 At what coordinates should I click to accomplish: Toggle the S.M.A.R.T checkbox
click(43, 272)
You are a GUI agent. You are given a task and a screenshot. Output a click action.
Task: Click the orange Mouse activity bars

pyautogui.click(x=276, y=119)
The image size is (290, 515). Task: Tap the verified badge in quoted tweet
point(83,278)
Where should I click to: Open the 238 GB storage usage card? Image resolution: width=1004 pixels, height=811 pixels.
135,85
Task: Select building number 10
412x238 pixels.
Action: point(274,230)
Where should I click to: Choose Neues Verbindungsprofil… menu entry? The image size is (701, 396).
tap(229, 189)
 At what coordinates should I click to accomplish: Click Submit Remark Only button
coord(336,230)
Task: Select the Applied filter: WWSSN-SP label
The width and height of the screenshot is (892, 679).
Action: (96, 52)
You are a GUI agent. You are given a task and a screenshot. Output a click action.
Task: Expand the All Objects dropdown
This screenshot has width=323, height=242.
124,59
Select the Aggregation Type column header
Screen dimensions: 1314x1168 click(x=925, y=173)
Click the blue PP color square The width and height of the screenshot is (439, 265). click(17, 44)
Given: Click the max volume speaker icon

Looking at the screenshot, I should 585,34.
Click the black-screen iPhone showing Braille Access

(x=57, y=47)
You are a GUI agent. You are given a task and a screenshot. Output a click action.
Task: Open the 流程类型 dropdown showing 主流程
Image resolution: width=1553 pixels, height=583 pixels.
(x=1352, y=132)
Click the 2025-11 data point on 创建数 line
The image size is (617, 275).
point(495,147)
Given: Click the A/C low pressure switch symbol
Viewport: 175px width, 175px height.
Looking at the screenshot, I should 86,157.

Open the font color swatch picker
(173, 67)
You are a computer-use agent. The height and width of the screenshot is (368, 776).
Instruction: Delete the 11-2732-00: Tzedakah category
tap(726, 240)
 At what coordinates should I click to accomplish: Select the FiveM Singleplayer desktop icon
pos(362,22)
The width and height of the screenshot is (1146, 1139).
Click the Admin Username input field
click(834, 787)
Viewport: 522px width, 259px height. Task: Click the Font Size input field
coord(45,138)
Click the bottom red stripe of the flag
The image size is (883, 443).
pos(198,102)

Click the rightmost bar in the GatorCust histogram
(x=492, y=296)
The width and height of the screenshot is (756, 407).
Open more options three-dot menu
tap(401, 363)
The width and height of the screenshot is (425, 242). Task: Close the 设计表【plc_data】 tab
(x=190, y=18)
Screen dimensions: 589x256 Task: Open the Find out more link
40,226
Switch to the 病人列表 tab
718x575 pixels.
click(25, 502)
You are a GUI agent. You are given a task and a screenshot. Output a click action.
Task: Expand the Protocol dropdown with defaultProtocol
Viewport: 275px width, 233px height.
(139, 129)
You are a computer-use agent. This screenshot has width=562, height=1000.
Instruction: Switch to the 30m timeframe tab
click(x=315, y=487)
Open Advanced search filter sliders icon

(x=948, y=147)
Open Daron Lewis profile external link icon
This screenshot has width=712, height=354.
▬▬▬
» ASSIGNMENT
Wherever the string "computer" appears in a line of the records above, copy that line.

» SOLUTION TO THE EXERCISE
You are a computer-use agent. The height and width of the screenshot is (368, 776).
You are a computer-use agent. This screenshot has width=562, height=1000.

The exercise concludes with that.